Importance of the Topic

Trace-level monitoring of polar solvents in water is critical for environmental safety, industrial process control, and regulatory compliance. Traditional approaches often rely on time-consuming purge-and-trap techniques, limiting throughput. The development of a robust method enabling direct water injection simplifies sample preparation while maintaining sensitivity and chromatographic performance.

Objectives and Study Overview

This study evaluates the capabilities of the Agilent PoraBOND Q column for splitless injection of water samples containing volatile polar solvents. Key goals include:

• Demonstrate direct injection of water without excessive peak broadening.
• Quantify common solvents down to 1 ppm concentration.
• Avoid complex sample-preparation steps such as purge and trap.

Methodology and Used Instrumentation

The analytical procedure employs gas chromatography with flame ionization detection. Main parameters include:

• Column: Agilent PoraBOND Q, 0.32 mm × 25 m, 5 μm PLOT (Part no. CP7351).
• Temperature program: 90 °C hold for 2 min, ramp at 10 °C/min to 200 °C.
• Carrier gas: Helium at 160 kPa (1.6 bar).
• Injector: Splitless mode, 225 °C.
• Detector: FID at 250 °C.
• Sample: 1 μL injection of water spiked with target solvents.

Main Results and Discussion

Chromatographic data show baseline separation and symmetrical peaks for 17 polar solvents, including methanol, ethanol, acetone, acetonitrile, and various alcohols and esters. The water matrix generates an early eluting peak overlapping with methanol, but this does not compromise quantitation of other analytes. At 10 ppm levels, all components exhibit sharp, symmetric signals. Even at 1 ppm, reliable quantification is achieved. The inert porous-polymer stationary phase and stable bonded chemistry contribute to minimal column degradation over extended use.

Benefits and Practical Applications

Key advantages of the direct splitless injection method include:

• Elimination of purge-and-trap hardware and procedures.
• High sample throughput with minimal preparation.
• Sensitivity down to low-ppm concentrations of volatile polar solvents.
• Extended column lifetime due to inert polymer phase.
• Applicability in environmental analysis, QA/QC, and industrial monitoring.

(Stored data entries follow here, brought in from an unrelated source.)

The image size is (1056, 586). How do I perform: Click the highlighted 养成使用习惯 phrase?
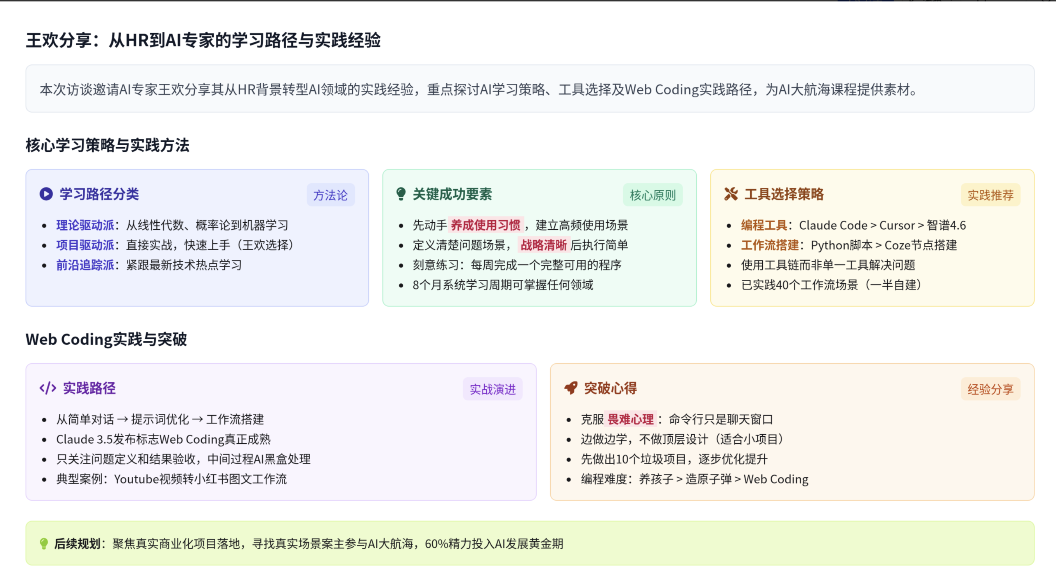pyautogui.click(x=486, y=225)
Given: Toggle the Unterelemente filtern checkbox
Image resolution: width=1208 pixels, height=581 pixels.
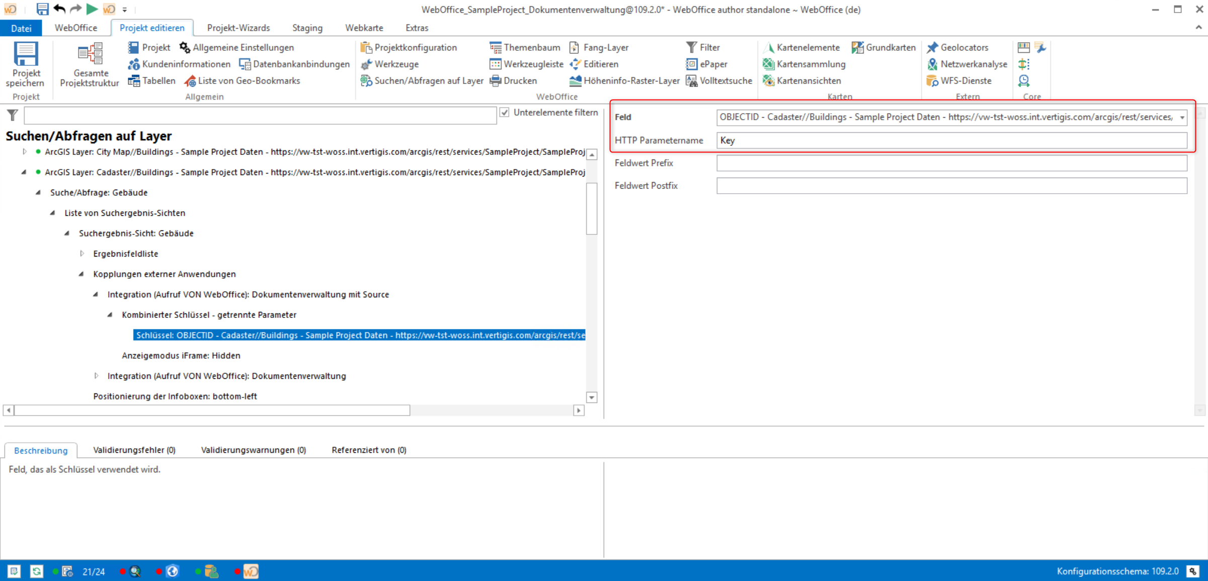Looking at the screenshot, I should click(504, 112).
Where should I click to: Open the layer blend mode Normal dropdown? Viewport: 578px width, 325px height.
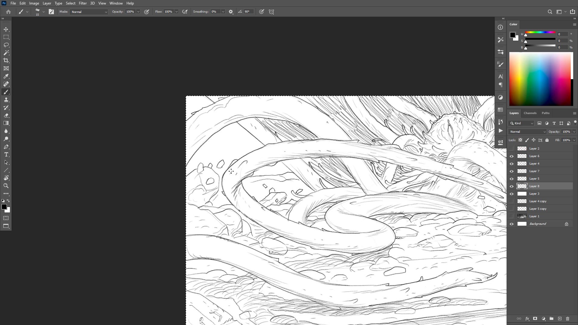(x=527, y=132)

Future Trends and Opportunities

Potential developments to enhance this methodology:

• Integration with mass spectrometric detection for improved selectivity and compound identification.
• Miniaturized or portable GC systems for field screening of water samples.
• Automated sampling and injection workflows to increase laboratory throughput.
• Extension of direct-injection protocols to other matrices such as beverages or process streams.

Conclusion

The Agilent PoraBOND Q column, combined with splitless water injection, offers a streamlined, sensitive, and robust approach for quantifying volatile polar solvents in water. This method reduces sample-preparation complexity while delivering reliable performance down to 1 ppm and supports high-throughput environmental and industrial analyses.

References

• Houben, E.; Pro Analyse, Environmental Laboratory, Barneveld, The Netherlands.
• Agilent Technologies, Inc.; Application Note A01428; Published October 31, 2011.